また事故を起こす前に、当該職員と接触のあった関係者からの事情聴取においても、飲酒した事実を確認することができなかったことや、収容された病院からのアルコール反応の有無について照会したところ回答が得られなかったことから、総合的に判断して検察庁に信号無視ということで送致させていただいた。
【斉藤委員】
あまりにもお粗末ではないか。信号無視の疑いで盛岡区検に書類送検して、区検が病院に血液検査の資料を請求し発覚した。照会したが出てこなかったということはないのではないか。きちんとやらなかったのではないか。
だいたいこの警察官の行動を聞けばすぐ分かるはずである。12日午前0時頃〜3時頃まで、市内のスナックで知人と2人でビール・ウィスキーを数杯飲み、その後車で休んで運転していた。行動を調べればすぐ分かる話ではないか。それを何ヶ月も隠して、これは本人も言わなかったというのは悪いが、しかしあなた方の捜査力があったらすぐ分かる話ではないか。この警察官をかばったとしか思えない。そして区険から言われて再捜査と。結果的には懲戒免職である。

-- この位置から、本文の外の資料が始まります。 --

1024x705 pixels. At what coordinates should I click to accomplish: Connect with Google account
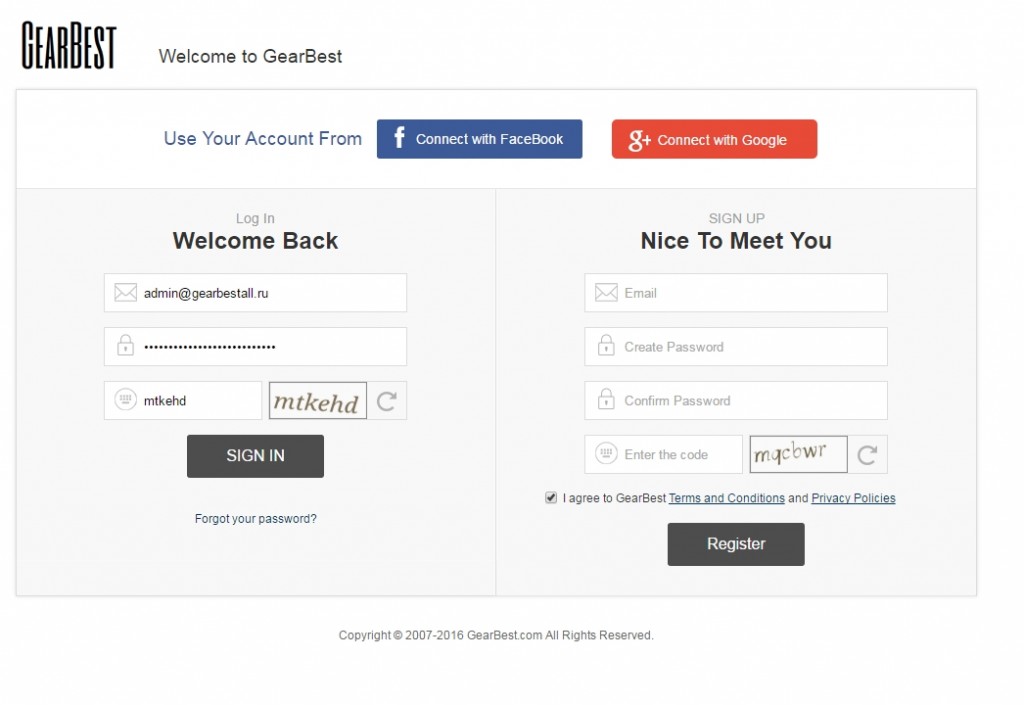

この経過を見て、あまりにもお粗末だったのではないか。これでは現場で頑張っている警察官はやりきれない。もっと厳正にしっかりやるべきではないか。
【警察本部長】
事実関係だが、病院に対する捜査関係事項照会というのを警察からも出している。これについては、照会・協力が得られなかったということで、送致した後、検察庁からも捜査関係事項照会をしたが、検察庁もやはり協力が得られなかったということで、検察庁は差し押さえした、強制捜査したという経過である。それで判明したということで、検察庁も捜査関係事項照会をやったが協力が得られなかったという経過があるので、その点はご理解いただきたい。

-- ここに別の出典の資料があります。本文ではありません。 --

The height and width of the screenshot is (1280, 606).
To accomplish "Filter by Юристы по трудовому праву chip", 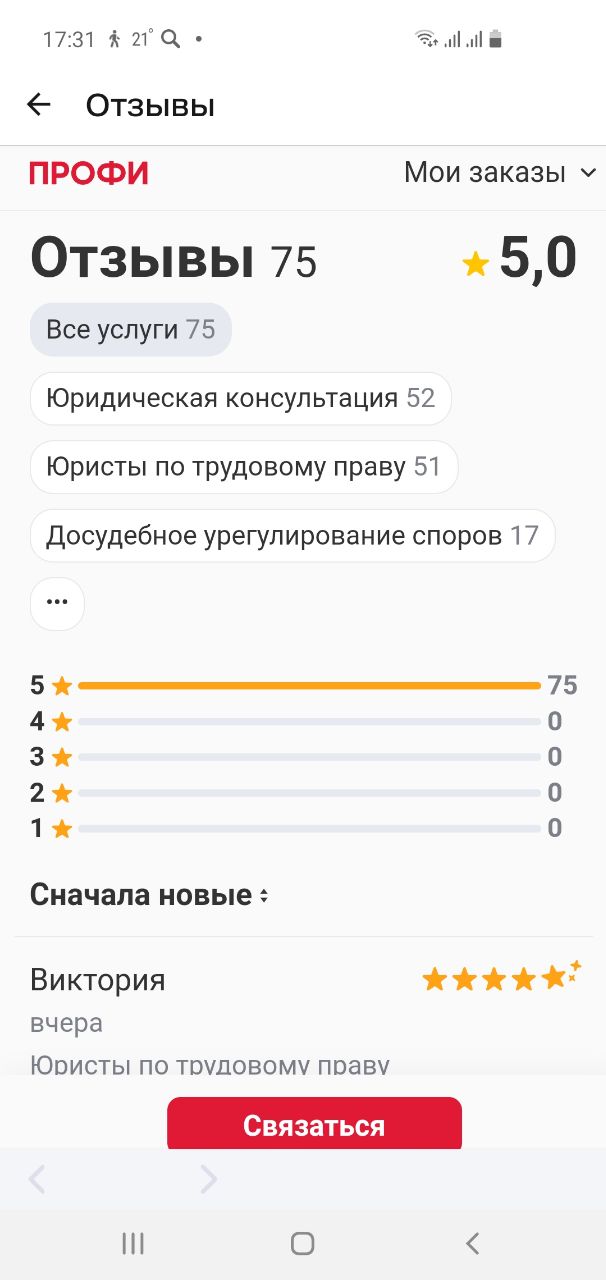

一緒にいた人物に関しても聴取はしているが、そこでも酒を飲んだという話は出てきていないということもあり、送致をしたわけだが、検察庁とも送致した後は検察庁の捜査も入るので、そういう事実経過の中で事実が明らかになったということである。
【斉藤委員】
県警本部長が弁解だけしていてはいけない。経過を見たら、県民はなぜそんなことになったのかと思う。真実を語らなかった警察官も問題だが、これをしっかり教訓にして県民の信頼を勝ち取るようにしていただきたい。
・捜査報償費について
【斉藤委員】
そうした警察の不祥事・腐敗の根本には、やはり裏金問題、捜査報償費の問題があると思う。
来年度も2010万円の捜査報償費が県費で組まれているが、昨年度は1199万円しか使っていなかった。今年度の見込みはどうなっているか。
捜査報償費は、いわば捜査協力者に対する謝礼というが、本当に総点検すべきだと思うがいかがか。
【警務部長】
24年度は、当初予算額として2010万円余を計上しているが、こちらについては2月で139万円減額補正している。ただ最終的な執行見込みについては、年度の途中ということで確定的な話はできない。